### Task statement
Recast the listing below as a Markdown table with the columns No. and Line, numbering each line and omitting blank lines. Include only the lines from the line with "For every named target in this 1065×2092" to the line with "What's New (57, 96)", both ends included.

### Exercise input
════════
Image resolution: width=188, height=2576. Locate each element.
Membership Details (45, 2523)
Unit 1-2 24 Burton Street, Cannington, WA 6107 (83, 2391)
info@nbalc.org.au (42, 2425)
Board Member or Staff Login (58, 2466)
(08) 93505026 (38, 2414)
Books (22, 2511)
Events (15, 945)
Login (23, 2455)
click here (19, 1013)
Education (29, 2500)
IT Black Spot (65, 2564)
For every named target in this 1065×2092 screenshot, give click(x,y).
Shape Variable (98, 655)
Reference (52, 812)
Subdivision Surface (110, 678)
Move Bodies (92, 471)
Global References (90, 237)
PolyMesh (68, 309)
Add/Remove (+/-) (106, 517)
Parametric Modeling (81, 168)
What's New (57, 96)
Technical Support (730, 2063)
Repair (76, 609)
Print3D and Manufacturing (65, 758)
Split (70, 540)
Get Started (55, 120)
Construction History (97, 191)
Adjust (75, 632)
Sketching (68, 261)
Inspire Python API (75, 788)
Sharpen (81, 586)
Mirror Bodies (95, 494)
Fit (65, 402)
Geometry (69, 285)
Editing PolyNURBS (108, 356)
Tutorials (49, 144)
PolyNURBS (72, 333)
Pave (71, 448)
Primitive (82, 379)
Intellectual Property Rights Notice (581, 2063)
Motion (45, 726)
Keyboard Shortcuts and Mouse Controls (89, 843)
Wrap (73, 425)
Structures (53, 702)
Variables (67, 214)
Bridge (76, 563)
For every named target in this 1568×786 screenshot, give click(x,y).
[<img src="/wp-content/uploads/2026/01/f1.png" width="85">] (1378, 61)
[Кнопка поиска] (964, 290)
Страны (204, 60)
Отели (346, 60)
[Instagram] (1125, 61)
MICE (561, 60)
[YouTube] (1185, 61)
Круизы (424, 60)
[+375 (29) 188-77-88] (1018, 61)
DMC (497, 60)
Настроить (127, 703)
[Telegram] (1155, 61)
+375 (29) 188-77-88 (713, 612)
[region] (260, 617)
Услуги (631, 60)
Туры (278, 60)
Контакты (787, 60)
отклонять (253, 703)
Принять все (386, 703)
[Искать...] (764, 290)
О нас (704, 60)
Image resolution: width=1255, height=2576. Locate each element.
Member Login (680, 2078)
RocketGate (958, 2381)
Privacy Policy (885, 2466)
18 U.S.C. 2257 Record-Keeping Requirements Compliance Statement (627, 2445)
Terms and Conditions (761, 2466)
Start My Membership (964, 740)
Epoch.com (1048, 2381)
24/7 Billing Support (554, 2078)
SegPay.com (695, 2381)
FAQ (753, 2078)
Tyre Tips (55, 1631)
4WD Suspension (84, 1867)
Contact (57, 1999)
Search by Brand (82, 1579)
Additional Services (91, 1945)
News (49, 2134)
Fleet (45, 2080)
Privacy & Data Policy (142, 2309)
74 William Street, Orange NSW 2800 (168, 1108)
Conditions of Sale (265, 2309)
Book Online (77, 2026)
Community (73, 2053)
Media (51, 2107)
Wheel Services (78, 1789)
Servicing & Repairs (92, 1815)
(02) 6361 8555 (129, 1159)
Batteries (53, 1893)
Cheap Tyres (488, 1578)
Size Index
════════
### Expected answer
| No. | Line |
|---|---|
| 1 | For every named target in this 1065×2092 screenshot, give click(x,y). |
| 2 | Shape Variable (98, 655) |
| 3 | Reference (52, 812) |
| 4 | Subdivision Surface (110, 678) |
| 5 | Move Bodies (92, 471) |
| 6 | Global References (90, 237) |
| 7 | PolyMesh (68, 309) |
| 8 | Add/Remove (+/-) (106, 517) |
| 9 | Parametric Modeling (81, 168) |
| 10 | What's New (57, 96) |